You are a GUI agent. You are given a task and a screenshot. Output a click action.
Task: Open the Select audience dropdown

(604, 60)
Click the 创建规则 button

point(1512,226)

▸ **WHAT IS EXPECTED**: Copy all the entries verbatim.

▸ **ANSWER**:
You are a GUI agent. You are given a task and a screenshot. Output a click action.
Task: Open the Select audience dropdown

(604, 60)
Click the 创建规则 button

point(1512,226)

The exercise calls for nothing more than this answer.